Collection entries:
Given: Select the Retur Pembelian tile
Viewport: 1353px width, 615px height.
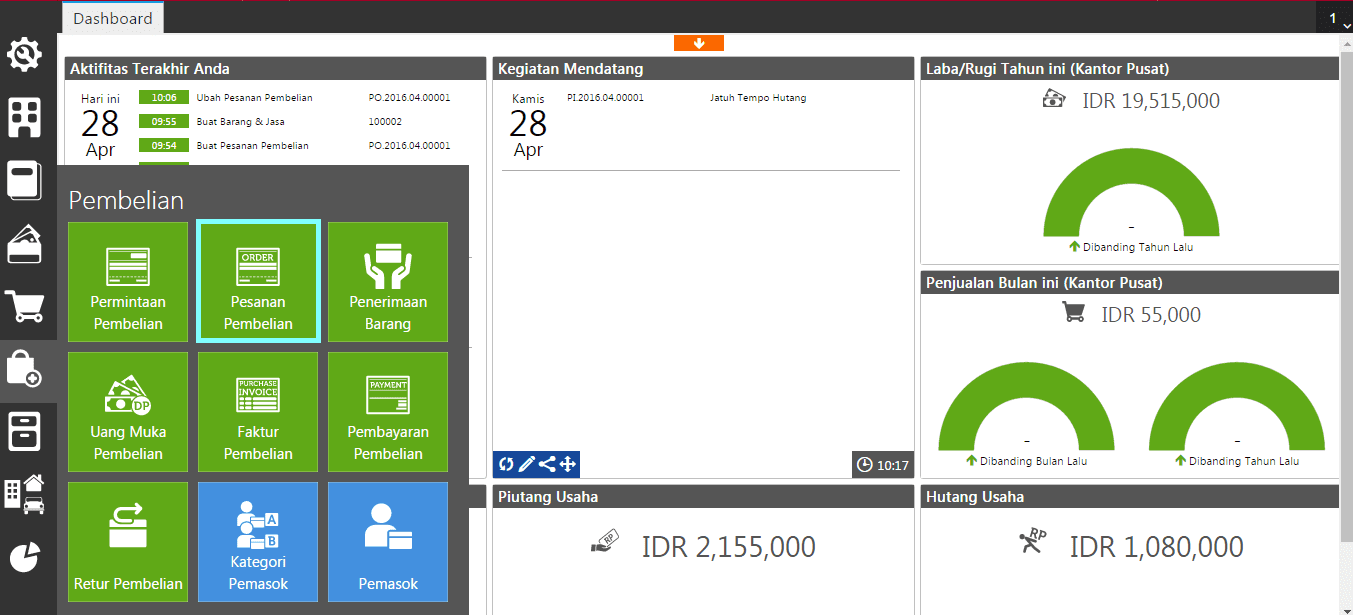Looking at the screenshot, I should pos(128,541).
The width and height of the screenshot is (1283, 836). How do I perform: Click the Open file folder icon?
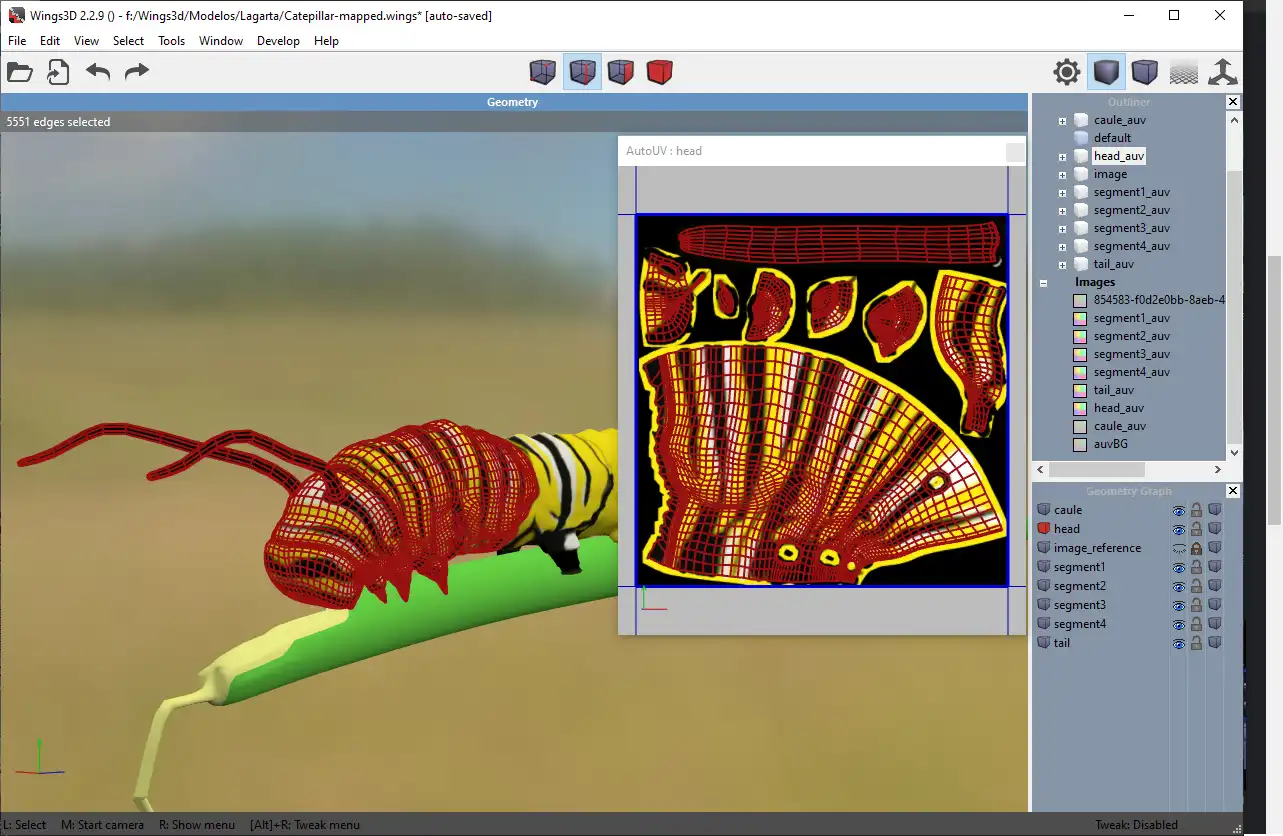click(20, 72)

→ Task statement
Retype every record above word for word, leaving out any pictures.

→ Result for this exercise
Given: Select the Retur Pembelian tile
Viewport: 1353px width, 615px height.
Looking at the screenshot, I should pos(128,541).
The width and height of the screenshot is (1283, 836). How do I perform: Click the Open file folder icon?
click(20, 72)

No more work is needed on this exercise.